_TASK TO CARRY OUT_. Every line of the material should be output exactly as written.

|---|

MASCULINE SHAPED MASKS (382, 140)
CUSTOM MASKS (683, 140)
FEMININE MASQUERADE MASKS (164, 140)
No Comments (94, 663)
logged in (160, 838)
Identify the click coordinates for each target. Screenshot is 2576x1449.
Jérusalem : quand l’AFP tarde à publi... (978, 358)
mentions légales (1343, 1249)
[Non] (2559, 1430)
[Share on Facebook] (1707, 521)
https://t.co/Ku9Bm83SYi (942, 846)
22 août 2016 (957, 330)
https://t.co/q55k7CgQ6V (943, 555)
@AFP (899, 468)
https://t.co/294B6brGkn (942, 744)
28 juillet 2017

|---|

_REPLY TO THE TASK_.
MASCULINE SHAPED MASKS (382, 140)
CUSTOM MASKS (683, 140)
FEMININE MASQUERADE MASKS (164, 140)
No Comments (94, 663)
logged in (160, 838)
Identify the click coordinates for each target. Screenshot is 2576x1449.
Jérusalem : quand l’AFP tarde à publi... (978, 358)
mentions légales (1343, 1249)
[Non] (2559, 1430)
[Share on Facebook] (1707, 521)
https://t.co/Ku9Bm83SYi (942, 846)
22 août 2016 (957, 330)
https://t.co/q55k7CgQ6V (943, 555)
@AFP (899, 468)
https://t.co/294B6brGkn (942, 744)
28 juillet 2017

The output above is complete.